**What the exercise asks**
In the records below, find the line containing "The height and" and the line containing "Task: Click the checkmark"; please repeat exactly the lines from one to the other, both included, and nothing more.

** Opening Data to use block **

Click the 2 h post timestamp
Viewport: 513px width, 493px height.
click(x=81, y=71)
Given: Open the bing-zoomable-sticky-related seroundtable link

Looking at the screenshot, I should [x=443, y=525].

** Closing Data to use block **
** Opening Data to use block **

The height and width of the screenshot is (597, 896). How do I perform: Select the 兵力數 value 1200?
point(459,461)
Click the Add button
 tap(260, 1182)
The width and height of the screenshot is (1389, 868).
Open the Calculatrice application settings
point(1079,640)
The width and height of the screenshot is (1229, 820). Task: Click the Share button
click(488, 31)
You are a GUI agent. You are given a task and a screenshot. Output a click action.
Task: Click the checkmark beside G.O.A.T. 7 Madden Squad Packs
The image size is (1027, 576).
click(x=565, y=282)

** Closing Data to use block **
** Opening Data to use block **

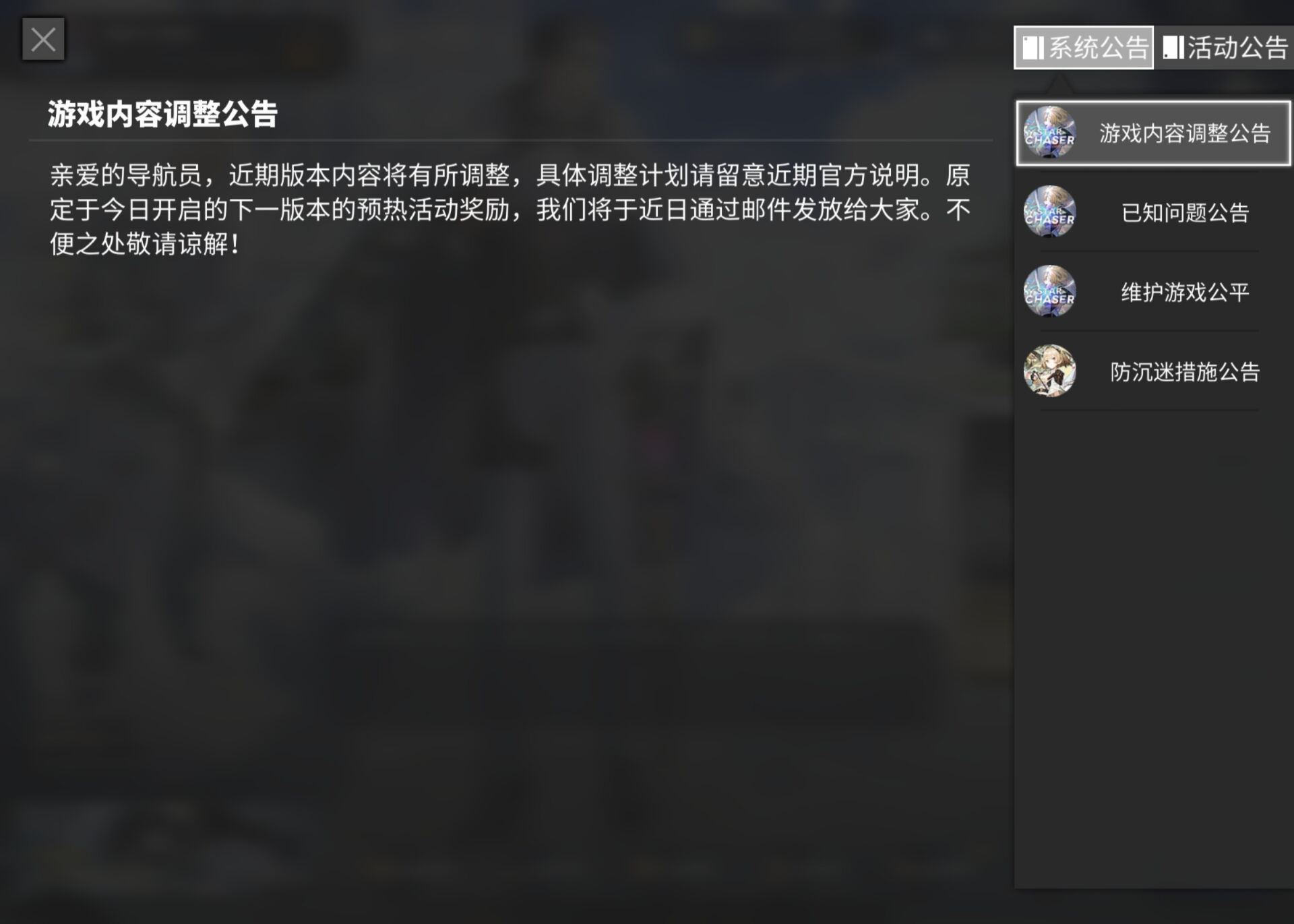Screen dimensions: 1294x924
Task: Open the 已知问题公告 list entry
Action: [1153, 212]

** Closing Data to use block **

**Answer section**
The height and width of the screenshot is (597, 896). How do I perform: Select the 兵力數 value 1200?
point(459,461)
Click the Add button
 tap(260, 1182)
The width and height of the screenshot is (1389, 868).
Open the Calculatrice application settings
point(1079,640)
The width and height of the screenshot is (1229, 820). Task: Click the Share button
click(488, 31)
You are a GUI agent. You are given a task and a screenshot. Output a click action.
Task: Click the checkmark beside G.O.A.T. 7 Madden Squad Packs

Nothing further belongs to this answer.